What do a $155 million Picasso, a $60 million Hamptons home, a $600 million fine and a trader in handcuffs have in common? The answer: a tumultuous week for high-profile hedge-fund titan Stephen A. Cohen.

SAC Capital portfolio manager Michael Steinberg (C) walks with his lawyers as he leaves federal court after being arraigned on insider trading charges on March 29, 2013 in New York City.
SAC Capital portfolio manager Michael Steinberg (C) walks with his lawyers as he leaves federal court after being arraigned on insider trading charges on March 29, 2013 in New York City.
Monika Graff/Getty Images

Hedge fund trader Michael Steinberg pleaded not guilty to charges of insider trading today, after he was led away from his Park Avenue home in handcuffs.

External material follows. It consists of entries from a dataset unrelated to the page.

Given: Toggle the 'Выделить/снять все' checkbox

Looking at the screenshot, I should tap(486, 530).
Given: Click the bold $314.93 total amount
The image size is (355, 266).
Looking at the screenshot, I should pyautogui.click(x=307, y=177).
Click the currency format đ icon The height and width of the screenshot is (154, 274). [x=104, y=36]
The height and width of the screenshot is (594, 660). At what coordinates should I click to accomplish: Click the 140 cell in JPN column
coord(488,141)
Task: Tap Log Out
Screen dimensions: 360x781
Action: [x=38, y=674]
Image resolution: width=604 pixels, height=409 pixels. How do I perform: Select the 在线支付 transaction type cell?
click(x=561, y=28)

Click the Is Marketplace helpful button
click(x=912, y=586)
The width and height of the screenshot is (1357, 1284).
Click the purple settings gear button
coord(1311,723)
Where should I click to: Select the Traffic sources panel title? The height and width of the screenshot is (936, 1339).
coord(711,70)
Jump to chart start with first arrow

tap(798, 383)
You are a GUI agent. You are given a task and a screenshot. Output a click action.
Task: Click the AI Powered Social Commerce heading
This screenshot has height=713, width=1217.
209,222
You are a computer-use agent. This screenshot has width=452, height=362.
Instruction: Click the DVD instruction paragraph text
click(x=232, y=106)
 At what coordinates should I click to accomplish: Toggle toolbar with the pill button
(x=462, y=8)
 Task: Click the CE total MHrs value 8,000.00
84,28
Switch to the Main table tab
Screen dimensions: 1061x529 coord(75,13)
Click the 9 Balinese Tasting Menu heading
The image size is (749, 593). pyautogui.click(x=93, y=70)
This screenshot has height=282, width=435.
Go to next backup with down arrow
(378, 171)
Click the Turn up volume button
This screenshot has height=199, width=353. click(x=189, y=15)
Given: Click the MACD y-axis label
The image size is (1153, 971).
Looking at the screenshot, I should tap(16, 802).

The spectacle turns up the heat on his employer — SAC Capital Advisors — one of this country’s biggest hedge funds. Even though just a few weeks ago, SAC paid $600 million to settle separate allegations of insider trading.

It’s been quite a week for Stephen A. Cohen, the namesake behind SAC Capital Advisors, who paid $155 million for a Picasso painting. That was all before we learned that Cohen bought $60 million beachfront home in the Hamptons.

“A big week for SAC Capital and Steven Cohen. Maybe not the best big week,” said Max Wolff, a senior economist at Greencrest Capital. “Keeping SAC open at this point as well as keeping to the conspicuous consumption schedule that Mr. Cohen is very famous for are part of an attempt to show that business will continue to go on.”

Cohen’s hedge fund has been under pressure for six months as insider trading allegations mounted. Additionally, investors have pulled almost $2 billion out of SAC Capital.

“Very few individuals have been tagged with insider trading and have been able to go forward with any kind of credibility,” said James Cox is a professor of securities law at Duke.

But, to some, this feels a bit like the world has changed.

“This almost feels like the end of an era,” said Marion Maneker, talking about Cohen’s art collection. Maneker said Cohen blazed a trail for financiers collecting art. “He’s not really doing something he’s hasn’t done in the past.  He’s just coming back to a place he was in 2007.”